▶ [Article]
::::::::::
Studio album by Silversun Pickups
- Released: July 25, 2006
- Recorded: January – April 2006
- Studios: Beer Wine Fish, Echo Park; Sunset Sound, Hollywood, California
- Genres: Alternative rock; indie rock; post-punk revival; nu gaze; dream pop;
- Length: 55:54 67:50 (vinyl release)
- Label: Dangerbird
- Producer: Dave Cooley

Silversun Pickups chronology
| Pikul (2005) | Carnavas (2006) | Live Session (2007) |

Singles from Carnavas
- "Lazy Eye" Released: February 2007; "Future Foe Scenarios" Released: May 21, 2007; "Well Thought Out Twinkles" Released: July 2, 2007; "Lazy Eye" Released: September 17, 2007 (reissue); "Little Lover's So Polite" Released: February 12, 2008;

= Carnavas =

Carnavas is the debut studio album by alternative band Silversun Pickups. It was released on July 25, 2006. "Carnavas" is a surname from the Greek side of lead guitarist and vocalist Brian Aubert's family. Some suppliers were also given copies of The Tripwire Session: Live in Chicago, a four-track EP.

The album generated two successful singles on the US Modern Rock chart. "Lazy Eye" hit number 5 in 2007 and "Well Thought Out Twinkles" reached number 9 in 2008. Carnavas has sold more than 500,000 copies and was certified gold in the US on May 31, 2018.

Professional ratings
Review scores
| Source | Rating |
| AllMusic | Star Half star |
| Alternative Press | Star |
| The Guardian | Star |
| IGN | 9.1/10 |
| The Line of Best Fit | 41% |
| NME | Star |
| Pitchfork | 5.0/10 |
| PopMatters | 7/10 |
| Rolling Stone | Star Half star |
| Spin | Star |

== Artwork ==
The CD cover for Carnavas is a slightly edited partial image of artist Darren Waterston's 2004 painting Summit. The inlay, also featured on the Silversun Pickups' website and Myspace page, is titled "Becoming Tree".

==In popular culture==
The song "Rusted Wheel" was used during the end credits roll of the film Puncture. The song "Well Thought Out Twinkles" is featured on the soundtrack of the skateboarding video game Tony Hawk's Proving Ground on top of being downloadable content for the games Rock Band and Rock Band 2 along with "Melatonin".

Similarly, "Lazy Eye" is a playable song in both Rock Band 2 and Guitar Hero World Tour. The song is also featured on the Forza Horizon soundtrack, on the "Horizon Rocks" station and also featured in television advertising for New World supermarkets in New Zealand. The band has performed "Lazy Eye" on the Late Show with David Letterman, The Tonight Show with Jay Leno, Later With Jools Holland, and Last Call with Carson Daly.
::::::::::
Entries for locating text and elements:

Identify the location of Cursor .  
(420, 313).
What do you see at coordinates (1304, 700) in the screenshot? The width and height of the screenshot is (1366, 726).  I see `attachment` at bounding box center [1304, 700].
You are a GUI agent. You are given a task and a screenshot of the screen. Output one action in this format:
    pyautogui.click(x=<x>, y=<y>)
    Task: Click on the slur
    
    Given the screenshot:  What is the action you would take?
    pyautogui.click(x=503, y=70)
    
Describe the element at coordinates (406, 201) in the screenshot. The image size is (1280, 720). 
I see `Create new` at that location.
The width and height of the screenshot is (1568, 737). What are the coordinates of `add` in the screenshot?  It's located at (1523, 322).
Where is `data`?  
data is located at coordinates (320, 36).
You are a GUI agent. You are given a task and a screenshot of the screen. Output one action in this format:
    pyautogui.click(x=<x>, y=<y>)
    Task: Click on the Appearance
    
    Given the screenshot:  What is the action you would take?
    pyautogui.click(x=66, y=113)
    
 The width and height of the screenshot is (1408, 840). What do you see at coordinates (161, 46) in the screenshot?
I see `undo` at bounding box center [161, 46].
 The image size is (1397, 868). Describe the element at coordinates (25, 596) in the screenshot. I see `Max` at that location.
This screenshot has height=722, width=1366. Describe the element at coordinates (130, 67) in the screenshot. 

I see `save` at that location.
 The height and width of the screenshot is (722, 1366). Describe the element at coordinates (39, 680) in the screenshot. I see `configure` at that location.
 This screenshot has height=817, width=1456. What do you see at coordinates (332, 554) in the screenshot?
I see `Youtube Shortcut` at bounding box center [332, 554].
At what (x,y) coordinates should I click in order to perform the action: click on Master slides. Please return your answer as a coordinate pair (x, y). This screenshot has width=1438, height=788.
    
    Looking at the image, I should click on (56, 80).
::::::::::
▶ [Tasks to complete]
[1] According to the Carnavas article, on which television shows has the band performed "Lazy Eye"? List every one.
[2] Rewrite the Carnavas article's passage starting at "Singles from Carnavas" and ending at "a four-track EP.", swapping "suppliers" for "retailers".
[3] On what date was Carnavas certified gold in the US, according to the article?

▶ [Responses by task]
[1]
- Late Show with David Letterman
- The Tonight Show with Jay Leno
- Later With Jools Holland
- Last Call with Carson Daly

[2]
Singles from Carnavas
- "Lazy Eye" Released: February 2007; "Future Foe Scenarios" Released: May 21, 2007; "Well Thought Out Twinkles" Released: July 2, 2007; "Lazy Eye" Released: September 17, 2007 (reissue); "Little Lover's So Polite" Released: February 12, 2008;

= Carnavas =

Carnavas is the debut studio album by alternative band Silversun Pickups. It was released on July 25, 2006. "Carnavas" is a surname from the Greek side of lead guitarist and vocalist Brian Aubert's family. Some retailers were also given copies of The Tripwire Session: Live in Chicago, a four-track EP.

[3] May 31, 2018